* Items for pointing at text and elements:
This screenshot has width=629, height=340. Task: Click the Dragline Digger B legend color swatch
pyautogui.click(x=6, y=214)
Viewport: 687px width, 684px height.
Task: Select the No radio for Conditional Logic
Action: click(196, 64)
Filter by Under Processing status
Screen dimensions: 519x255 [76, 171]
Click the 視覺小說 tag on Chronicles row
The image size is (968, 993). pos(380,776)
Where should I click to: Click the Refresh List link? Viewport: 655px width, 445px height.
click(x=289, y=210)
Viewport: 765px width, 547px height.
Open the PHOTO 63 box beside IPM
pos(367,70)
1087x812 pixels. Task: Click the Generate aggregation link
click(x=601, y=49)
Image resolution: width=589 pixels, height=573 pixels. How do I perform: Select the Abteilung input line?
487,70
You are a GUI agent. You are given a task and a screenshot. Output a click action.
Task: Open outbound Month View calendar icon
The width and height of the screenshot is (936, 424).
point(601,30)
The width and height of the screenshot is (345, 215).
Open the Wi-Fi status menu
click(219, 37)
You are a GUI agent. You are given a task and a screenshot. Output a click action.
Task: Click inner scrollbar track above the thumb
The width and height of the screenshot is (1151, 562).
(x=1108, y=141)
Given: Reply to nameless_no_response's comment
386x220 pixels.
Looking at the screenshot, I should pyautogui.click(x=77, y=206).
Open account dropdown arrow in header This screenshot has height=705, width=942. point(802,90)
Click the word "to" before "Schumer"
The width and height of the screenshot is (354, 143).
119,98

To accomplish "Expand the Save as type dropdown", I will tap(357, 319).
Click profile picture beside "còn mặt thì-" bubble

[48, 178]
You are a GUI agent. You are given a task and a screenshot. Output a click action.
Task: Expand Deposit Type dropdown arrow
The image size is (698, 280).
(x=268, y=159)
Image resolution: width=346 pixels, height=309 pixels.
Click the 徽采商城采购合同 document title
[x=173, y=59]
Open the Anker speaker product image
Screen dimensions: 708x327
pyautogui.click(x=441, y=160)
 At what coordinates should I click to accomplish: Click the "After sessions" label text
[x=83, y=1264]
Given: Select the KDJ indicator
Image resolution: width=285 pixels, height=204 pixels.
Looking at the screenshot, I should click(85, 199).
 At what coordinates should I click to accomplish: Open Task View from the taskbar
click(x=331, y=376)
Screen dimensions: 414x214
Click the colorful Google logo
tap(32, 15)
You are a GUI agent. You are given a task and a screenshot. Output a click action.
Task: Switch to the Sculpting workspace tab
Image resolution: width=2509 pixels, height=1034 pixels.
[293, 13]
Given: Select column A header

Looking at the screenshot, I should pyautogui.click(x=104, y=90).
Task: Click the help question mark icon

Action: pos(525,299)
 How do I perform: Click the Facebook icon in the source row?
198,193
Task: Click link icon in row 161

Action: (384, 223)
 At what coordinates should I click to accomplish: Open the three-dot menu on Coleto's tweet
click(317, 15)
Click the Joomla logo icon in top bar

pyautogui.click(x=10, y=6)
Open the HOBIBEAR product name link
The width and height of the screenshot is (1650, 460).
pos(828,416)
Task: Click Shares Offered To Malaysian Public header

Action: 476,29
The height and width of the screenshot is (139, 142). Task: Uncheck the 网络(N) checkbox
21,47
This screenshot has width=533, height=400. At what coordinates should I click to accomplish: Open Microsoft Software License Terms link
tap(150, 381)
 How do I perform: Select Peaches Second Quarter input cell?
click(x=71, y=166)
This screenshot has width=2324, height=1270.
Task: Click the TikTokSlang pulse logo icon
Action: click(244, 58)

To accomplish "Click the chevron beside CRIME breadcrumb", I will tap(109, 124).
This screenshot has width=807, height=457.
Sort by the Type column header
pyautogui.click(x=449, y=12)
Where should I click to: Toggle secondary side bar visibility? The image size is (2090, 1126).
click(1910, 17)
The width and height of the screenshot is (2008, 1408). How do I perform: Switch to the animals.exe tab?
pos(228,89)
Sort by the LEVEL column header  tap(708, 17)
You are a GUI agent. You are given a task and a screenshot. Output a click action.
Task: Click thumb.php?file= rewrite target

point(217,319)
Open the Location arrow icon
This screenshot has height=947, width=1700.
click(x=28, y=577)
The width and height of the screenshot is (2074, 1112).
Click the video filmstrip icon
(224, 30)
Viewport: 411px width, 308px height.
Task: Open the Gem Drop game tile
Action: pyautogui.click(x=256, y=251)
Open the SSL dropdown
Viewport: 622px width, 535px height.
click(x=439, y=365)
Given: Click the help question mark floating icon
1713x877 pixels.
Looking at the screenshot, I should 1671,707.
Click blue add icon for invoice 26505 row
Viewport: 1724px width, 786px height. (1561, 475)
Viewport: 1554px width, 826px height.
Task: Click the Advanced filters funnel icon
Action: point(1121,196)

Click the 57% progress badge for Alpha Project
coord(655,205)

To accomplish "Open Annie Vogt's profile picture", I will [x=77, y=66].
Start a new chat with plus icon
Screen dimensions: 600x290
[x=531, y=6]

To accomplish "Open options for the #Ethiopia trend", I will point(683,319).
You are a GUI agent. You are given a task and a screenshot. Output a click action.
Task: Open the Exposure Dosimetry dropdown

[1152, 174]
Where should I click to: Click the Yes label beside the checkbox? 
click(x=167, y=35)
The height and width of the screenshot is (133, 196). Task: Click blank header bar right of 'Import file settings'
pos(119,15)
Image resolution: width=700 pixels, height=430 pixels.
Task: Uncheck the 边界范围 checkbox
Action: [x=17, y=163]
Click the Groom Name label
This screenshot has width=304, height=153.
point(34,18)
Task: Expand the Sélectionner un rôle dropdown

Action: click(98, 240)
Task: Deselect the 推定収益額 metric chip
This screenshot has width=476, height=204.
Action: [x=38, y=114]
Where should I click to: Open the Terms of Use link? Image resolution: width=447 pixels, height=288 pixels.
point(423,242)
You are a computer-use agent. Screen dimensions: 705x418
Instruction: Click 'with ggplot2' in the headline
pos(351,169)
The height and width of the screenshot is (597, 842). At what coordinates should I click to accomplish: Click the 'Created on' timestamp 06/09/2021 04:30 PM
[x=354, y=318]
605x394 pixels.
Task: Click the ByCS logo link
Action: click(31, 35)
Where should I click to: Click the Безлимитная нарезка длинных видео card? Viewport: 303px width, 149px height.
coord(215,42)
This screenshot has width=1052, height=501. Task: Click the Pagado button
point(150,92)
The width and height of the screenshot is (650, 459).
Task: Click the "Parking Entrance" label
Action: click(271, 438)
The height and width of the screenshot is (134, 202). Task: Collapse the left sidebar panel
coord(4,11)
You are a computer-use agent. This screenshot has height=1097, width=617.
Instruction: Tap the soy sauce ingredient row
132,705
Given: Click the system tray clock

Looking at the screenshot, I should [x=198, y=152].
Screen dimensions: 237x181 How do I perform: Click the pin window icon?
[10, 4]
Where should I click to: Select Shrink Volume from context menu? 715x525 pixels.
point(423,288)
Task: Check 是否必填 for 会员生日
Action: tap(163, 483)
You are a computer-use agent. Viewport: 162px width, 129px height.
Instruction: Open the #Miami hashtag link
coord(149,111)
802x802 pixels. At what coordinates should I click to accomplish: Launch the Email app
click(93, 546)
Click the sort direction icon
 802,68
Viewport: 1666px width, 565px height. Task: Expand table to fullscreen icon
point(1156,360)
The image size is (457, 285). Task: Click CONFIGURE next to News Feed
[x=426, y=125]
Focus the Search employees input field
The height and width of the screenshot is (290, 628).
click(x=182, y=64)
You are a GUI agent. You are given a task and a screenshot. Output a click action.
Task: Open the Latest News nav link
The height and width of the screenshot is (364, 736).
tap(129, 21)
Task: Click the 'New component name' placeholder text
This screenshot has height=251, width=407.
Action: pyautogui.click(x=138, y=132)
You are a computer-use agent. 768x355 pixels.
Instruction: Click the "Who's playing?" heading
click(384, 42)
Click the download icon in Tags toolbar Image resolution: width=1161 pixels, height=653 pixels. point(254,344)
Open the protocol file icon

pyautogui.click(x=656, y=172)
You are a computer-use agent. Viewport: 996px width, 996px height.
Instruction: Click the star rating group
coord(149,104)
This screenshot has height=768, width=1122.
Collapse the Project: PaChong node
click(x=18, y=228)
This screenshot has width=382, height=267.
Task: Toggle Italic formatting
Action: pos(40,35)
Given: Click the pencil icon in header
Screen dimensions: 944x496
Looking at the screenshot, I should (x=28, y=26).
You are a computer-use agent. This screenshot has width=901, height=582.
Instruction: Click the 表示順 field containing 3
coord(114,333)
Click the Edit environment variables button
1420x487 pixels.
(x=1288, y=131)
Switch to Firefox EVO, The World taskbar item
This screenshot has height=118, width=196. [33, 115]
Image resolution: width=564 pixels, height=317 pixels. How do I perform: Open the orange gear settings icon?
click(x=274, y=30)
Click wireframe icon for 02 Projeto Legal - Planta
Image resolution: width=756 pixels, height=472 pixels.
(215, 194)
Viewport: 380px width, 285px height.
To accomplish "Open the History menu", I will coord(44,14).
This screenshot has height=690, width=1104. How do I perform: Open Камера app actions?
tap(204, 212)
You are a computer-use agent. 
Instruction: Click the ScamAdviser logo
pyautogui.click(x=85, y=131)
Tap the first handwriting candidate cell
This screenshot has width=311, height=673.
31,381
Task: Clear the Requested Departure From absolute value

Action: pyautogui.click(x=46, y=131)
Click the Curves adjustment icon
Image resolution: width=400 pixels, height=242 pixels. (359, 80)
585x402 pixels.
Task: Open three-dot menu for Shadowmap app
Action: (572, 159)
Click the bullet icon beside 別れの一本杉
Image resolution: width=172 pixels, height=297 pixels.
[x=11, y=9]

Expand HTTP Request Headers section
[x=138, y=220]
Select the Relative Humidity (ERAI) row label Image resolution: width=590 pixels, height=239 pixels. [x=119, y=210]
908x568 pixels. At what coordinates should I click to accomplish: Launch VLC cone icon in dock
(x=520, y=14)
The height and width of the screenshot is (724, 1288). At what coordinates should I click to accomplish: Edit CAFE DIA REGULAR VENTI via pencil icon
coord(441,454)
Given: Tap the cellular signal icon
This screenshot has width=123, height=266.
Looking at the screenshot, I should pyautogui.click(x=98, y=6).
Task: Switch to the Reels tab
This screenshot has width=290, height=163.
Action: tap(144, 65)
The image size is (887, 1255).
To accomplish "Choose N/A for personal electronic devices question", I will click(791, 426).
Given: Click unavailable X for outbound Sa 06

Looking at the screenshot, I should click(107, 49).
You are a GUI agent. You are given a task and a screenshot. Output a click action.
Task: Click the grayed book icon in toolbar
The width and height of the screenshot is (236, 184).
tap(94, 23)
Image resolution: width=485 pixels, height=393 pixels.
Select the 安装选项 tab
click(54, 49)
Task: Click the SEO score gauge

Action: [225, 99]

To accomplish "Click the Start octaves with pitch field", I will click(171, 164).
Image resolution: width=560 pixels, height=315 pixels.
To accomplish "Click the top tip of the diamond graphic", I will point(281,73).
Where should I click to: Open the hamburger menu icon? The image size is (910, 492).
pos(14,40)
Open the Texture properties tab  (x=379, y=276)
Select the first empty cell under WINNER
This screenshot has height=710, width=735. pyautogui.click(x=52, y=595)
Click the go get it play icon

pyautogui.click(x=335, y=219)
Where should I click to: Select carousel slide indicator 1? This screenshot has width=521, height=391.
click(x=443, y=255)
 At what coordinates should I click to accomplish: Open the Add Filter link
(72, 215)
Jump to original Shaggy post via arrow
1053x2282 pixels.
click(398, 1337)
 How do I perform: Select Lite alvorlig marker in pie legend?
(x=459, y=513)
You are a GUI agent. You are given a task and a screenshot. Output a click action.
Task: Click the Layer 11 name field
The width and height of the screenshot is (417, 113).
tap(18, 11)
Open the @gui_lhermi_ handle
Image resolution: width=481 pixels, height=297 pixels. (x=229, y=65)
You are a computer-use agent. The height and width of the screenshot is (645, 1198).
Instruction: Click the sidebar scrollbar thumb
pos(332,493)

* Description of the task: Please update the lines starting with the line that contains "Screen dimensions: 237x181" and going on through the line that contains "coord(149,111)", replacing "Shrink Volume" with "Extend Volume" and keeping everything else unchanged.

* Reply to the task:
Screen dimensions: 237x181 How do I perform: Click the pin window icon?
[10, 4]
Where should I click to: Select Extend Volume from context menu? 715x525 pixels.
point(423,288)
Task: Check 是否必填 for 会员生日
Action: tap(163, 483)
You are a computer-use agent. Viewport: 162px width, 129px height.
Instruction: Open the #Miami hashtag link
coord(149,111)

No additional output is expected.